For now, President Trump U.S. has backed down from his comments concerning any potential deviations from the One-China Policy.[15]  However, if the administration changes its mind, the world should prepare for the worst and get ready for involvement in a global conflict and the possibility of a shattered Asia-Pacific region.[16]

[1] Amy Wang et al., Why people are making such a big deal about the Trump-Taiwan call, The Washington Post (Dec. 5, 2016),  [].

[2] Id.

[3] Emily Rauhala, Trump draws rebuke after saying U.S. isn’t bound by the one-China policy, The Huffington Post (Dec. 12, 2016), [].

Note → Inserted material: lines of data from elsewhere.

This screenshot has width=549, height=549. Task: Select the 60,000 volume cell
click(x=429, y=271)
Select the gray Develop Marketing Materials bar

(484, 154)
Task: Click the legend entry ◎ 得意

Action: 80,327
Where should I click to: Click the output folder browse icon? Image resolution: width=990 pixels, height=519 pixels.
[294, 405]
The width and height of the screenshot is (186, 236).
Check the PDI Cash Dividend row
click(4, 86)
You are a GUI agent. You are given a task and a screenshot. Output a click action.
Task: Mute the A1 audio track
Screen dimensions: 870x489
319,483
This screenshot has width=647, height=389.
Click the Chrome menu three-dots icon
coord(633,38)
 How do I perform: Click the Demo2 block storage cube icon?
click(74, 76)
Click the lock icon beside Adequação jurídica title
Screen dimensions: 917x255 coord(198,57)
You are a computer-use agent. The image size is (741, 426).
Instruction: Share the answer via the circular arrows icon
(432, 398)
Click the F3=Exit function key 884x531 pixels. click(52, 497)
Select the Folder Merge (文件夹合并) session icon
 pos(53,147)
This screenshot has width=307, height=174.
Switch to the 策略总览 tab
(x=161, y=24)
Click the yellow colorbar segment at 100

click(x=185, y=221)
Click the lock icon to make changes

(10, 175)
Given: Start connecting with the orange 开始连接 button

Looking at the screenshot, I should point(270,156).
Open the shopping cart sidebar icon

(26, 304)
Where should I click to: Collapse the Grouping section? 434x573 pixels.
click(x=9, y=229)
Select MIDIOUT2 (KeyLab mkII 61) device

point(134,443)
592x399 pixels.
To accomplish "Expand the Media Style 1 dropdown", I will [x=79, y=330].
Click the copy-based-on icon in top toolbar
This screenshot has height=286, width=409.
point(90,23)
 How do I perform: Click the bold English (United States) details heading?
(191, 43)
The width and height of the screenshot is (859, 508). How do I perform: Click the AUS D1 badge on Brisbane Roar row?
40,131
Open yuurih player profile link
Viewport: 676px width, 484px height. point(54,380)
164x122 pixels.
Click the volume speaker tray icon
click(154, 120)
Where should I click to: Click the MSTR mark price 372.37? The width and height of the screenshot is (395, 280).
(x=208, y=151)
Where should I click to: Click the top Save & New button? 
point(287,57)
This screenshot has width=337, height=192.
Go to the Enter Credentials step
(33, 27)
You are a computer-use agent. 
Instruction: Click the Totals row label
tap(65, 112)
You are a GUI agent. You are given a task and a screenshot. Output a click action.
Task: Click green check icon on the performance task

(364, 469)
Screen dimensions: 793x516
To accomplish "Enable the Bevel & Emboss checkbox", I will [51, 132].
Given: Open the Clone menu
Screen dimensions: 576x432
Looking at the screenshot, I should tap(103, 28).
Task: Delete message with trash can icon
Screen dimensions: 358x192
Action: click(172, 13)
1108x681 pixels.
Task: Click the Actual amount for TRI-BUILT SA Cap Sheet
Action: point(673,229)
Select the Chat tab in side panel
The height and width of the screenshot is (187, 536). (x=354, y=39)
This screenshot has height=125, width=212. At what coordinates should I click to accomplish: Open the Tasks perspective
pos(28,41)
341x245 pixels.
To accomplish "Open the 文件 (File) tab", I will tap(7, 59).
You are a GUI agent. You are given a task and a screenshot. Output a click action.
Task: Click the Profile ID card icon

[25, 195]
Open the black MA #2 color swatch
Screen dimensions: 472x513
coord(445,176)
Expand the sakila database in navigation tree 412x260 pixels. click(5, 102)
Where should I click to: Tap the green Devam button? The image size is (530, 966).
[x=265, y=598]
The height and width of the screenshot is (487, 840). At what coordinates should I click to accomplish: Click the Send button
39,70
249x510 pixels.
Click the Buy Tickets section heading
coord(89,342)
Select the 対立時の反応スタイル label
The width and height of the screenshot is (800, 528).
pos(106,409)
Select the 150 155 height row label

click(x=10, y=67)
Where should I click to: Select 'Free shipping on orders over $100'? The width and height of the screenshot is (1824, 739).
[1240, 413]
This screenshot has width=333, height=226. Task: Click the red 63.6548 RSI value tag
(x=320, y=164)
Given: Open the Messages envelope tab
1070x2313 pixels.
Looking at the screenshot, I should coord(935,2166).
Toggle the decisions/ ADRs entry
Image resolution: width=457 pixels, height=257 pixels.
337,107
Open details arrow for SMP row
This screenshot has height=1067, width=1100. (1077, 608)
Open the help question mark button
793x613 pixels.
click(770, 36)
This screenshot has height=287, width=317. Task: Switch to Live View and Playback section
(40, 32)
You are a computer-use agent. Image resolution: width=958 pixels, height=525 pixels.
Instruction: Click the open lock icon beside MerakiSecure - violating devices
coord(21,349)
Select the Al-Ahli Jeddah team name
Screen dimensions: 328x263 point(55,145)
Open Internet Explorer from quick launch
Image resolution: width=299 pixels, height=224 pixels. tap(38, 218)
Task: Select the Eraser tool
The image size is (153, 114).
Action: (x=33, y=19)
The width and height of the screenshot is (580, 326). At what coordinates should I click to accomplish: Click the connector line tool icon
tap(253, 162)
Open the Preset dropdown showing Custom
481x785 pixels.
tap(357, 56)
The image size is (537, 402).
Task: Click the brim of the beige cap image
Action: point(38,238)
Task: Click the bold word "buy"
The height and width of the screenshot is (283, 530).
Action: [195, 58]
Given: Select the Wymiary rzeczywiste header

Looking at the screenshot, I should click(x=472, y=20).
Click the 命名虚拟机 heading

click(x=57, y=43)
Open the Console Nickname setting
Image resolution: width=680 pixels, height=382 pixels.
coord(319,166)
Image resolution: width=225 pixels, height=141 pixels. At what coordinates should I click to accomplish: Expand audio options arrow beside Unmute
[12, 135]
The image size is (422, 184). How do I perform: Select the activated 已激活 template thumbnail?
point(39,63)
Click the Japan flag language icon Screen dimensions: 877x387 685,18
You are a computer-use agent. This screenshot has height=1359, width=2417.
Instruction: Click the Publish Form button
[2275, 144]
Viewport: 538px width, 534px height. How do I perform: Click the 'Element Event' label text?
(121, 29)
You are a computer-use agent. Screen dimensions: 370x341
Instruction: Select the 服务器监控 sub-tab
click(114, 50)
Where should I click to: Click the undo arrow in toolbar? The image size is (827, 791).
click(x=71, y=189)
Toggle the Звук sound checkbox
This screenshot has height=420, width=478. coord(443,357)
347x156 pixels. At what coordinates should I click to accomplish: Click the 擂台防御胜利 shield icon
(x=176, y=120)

[4] Foreign Ministry of the People’s Republic of China, Foreign Ministry Spokesman Lu Kang Answered a reporter’s question, Foreign Ministry of the People’s Republic of (Jan. 14, 2016), [].

[5] Wang et al., supra note 1. [].

[6] Andre Jacobs, Side-lined as the U.N., a frustrated Taiwan pressed on, NY Times (Sept. 22, 2016) [].

[7] See Wang et al., supra note 1.

[8] US to sell arms to Taiwan despite Chinese opposition, BBC News (Dec. 16, 2015) [].

[9] Id.

[10] Simon Denyer and Phillip Rucker, Backing away from a fight, Trump to honor one-china policy, The Washington Post (Feb. 10, 2017) [].

[11] Embassy of the People’s Republic of China in the United States of America, White Paper – – The Taiwan Question and the Reunification of China, China-Embassy (Aug, 1993), [].

[12] Id.

[13] Jiang Zemin, Continue to Promote the Reunification of the Mortherland, China-embassy (Jan. 30, 1995) [].

[14] Michael S. Chase & Derek Grossman, Walking away from One-China Policy imperils Taiwan, The National Interest (Dec. 22, 2016) [].

[15] Chieu Luu and Emiko Jozuka, The ‘One China’ policy explained, CNN (Feb. 10, 2017), [].

[16] Embassy of the People’s Republic of China in the United States of American, supra note 11.